Collected data entries:
————
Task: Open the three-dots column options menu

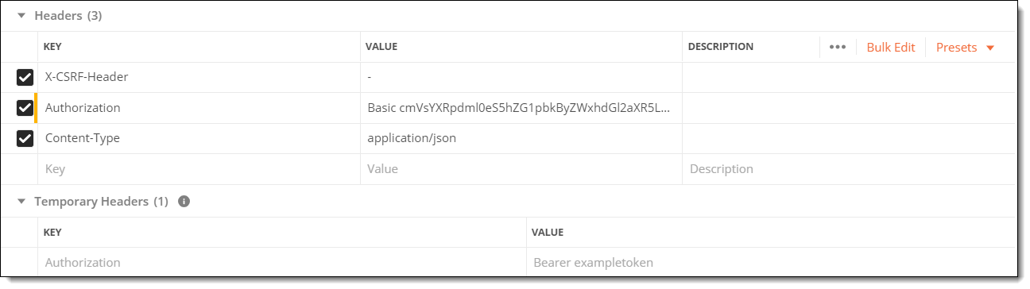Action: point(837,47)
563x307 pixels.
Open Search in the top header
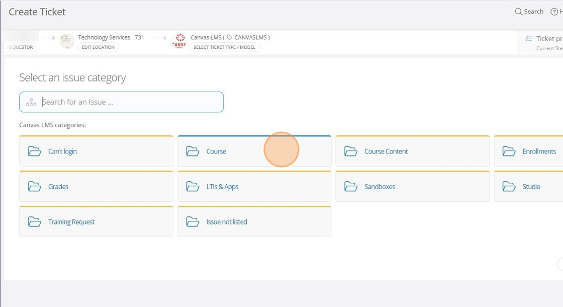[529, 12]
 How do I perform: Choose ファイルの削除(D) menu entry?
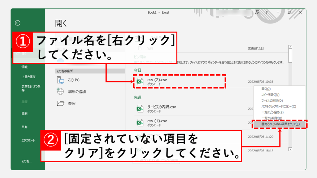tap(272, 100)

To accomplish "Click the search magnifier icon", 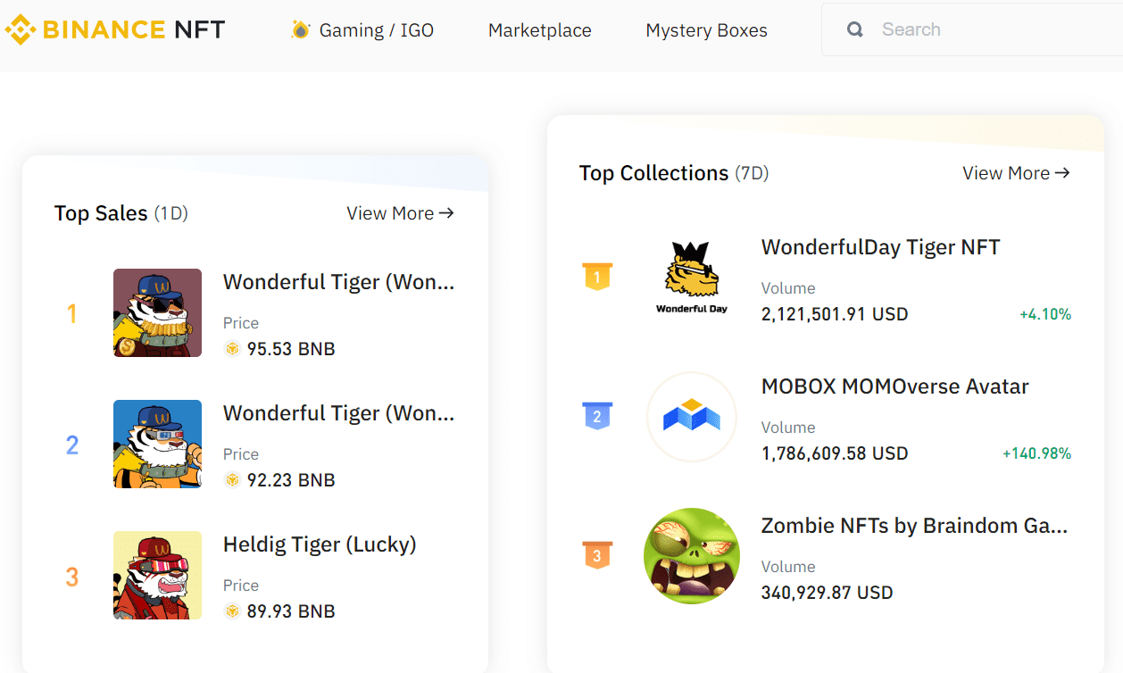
————
▶ What you need to do: Leave out the pictures and output every record above precisely as given.

▶ Your solution:
Task: Open the three-dots column options menu

Action: point(837,47)
563x307 pixels.
Open Search in the top header
[529, 12]
 How do I perform: Choose ファイルの削除(D) menu entry?
tap(272, 100)

To accomplish "Click the search magnifier icon", 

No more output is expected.